Sunday, January 06, 2013
I've been taking pictures of my food in addition to tracking it. Call me a slow learner; I had no idea it would keep me so much more accountable! The extra handful of popcorn or piece of chocolate or whatever I eat at night without tracking because I don't feel like it adds 150 calories to some of my days.
I can now stop misplacing blame on my body for not cooperating with my half hearted attempts at weight loss, and instead, maybe I'll actually lose more than 5 pounds this year. Not that keeping 35 off isn't a huge accomplishment for me, but I have 30 more pounds to lose and it would be more helpful if it took less than 6 years.
A number of very kind friends have been asking how things in general are going, so for those interested...
My Smartest Ideas of 2012:
1) Moving to the city from the island. My bff/housemate is wonderful and easy to live with. I have access to everything without a car. I ride my bike everywhere. If I don't feel like riding in the rain, I can hop on Seattle's great public transportation system.
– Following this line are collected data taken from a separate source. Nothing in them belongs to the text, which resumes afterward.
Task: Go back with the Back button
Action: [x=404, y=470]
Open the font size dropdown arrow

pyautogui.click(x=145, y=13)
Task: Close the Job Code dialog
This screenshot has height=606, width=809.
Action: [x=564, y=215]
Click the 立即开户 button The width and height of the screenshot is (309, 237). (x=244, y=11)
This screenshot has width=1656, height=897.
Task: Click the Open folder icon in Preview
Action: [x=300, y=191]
I love not feeling so trapped and isolated on the island. I'm actually having quality time with my sister on the island this weekend. It's a beautiful place to visit and then leave.
2) High Impact Interval Training. How about being Arthritic, Asthmatic, Chronically Depressed, Overweight, and Doing It Anyway! The 3 years it took to build up to it and figure out what modifications work best for my body was all worth the time and effort.
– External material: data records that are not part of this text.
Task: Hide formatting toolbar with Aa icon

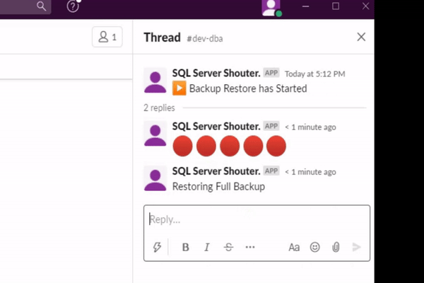Action: point(294,247)
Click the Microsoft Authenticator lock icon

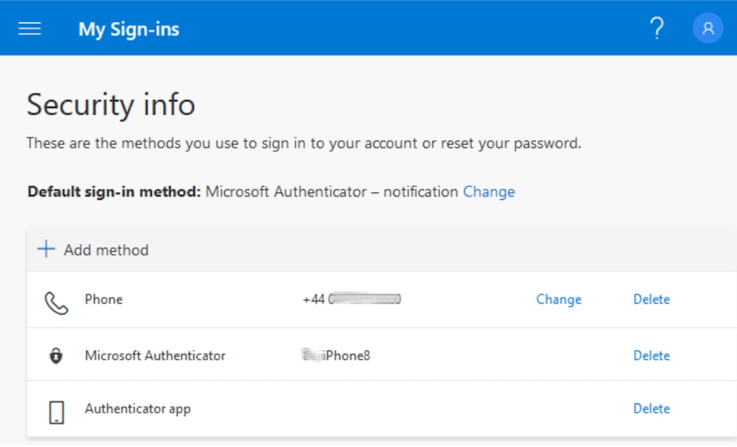click(56, 356)
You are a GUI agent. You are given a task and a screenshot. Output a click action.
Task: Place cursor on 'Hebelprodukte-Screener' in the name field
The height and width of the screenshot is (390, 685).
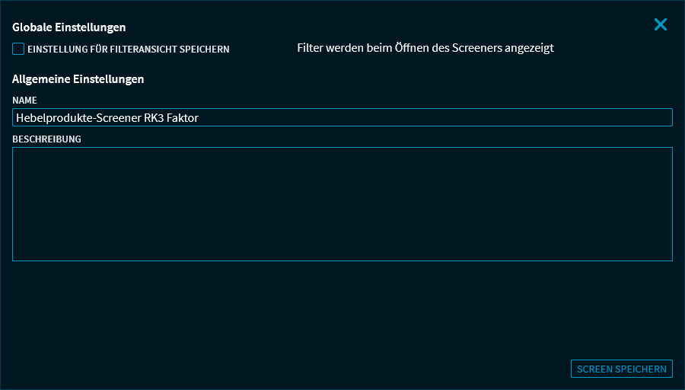(x=78, y=118)
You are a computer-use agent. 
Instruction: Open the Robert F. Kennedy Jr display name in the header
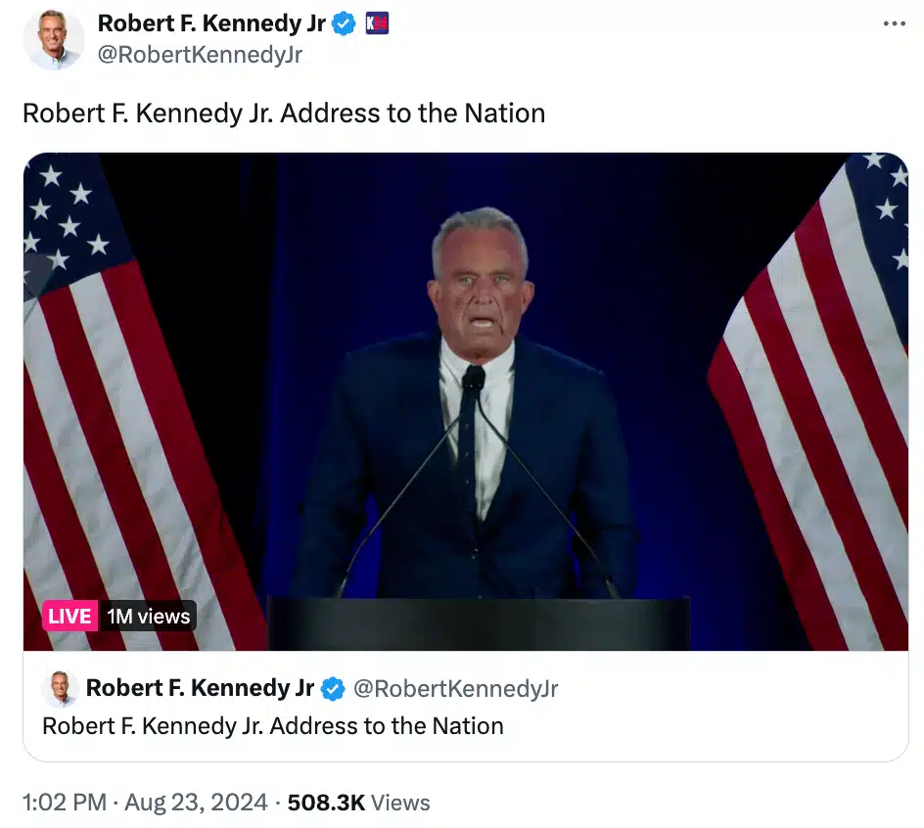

3) Decreasing my wheat consumption. I'm pretty sure I'm allergic to it, because it flares up my arthritis and asthma too much. I'll build up to eliminating it entirely.
My Big Ideas for 2013:
1) Staying off anti depressants. It's been over a year since I quit taking them. I can't say it's been easy. Almost every day, I question if it's time to start them back up. PTSD can be debilitating when you least expect it and I never know quite how it's going to impact me, but as long as I remember it's temporary and that I'm not a Bad Person, I seem to get through it. It also helps to think of kittens. I'm partly being a smart ass, but seriously, I can't remind myself enough that I've spent several years and thousands of dollars in therapy already, where I've already done the hard and serious work, so it's ok to lighten up a bit. Now that I live closer to more people and more sources for FUN, it's easier to get me and my bad mood out of the house. Antidepressants will always be an option, but for now I'd rather see if I can get used to asking for other support first, which is going well so far.
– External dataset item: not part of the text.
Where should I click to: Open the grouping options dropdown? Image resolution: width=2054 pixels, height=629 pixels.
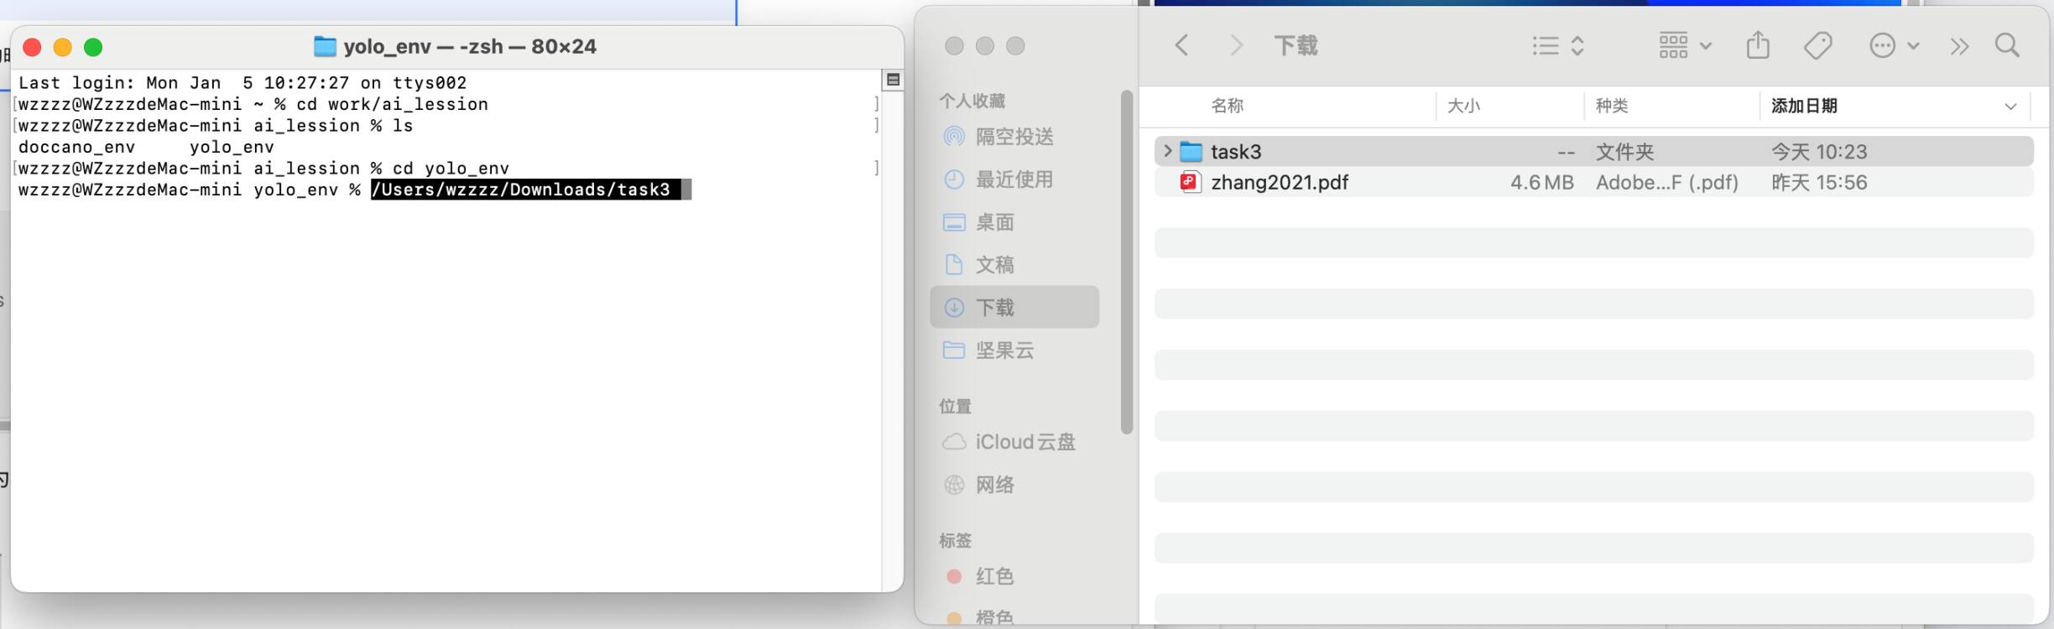(x=1684, y=45)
2) Physical relaxation. I'm giving myself until Jan. 31st to come up with a plan to counter the intensity of my workouts with a source of relaxation for my body at least twice a week.
3) Less sugar. I've cut waaaaay down, but I give myself treats more often than I should.
4) Revisiting my motivations for improving my eating habits once a week.
Thanks for reading if you've gotten this far. I hope you're all having a great start to your new year!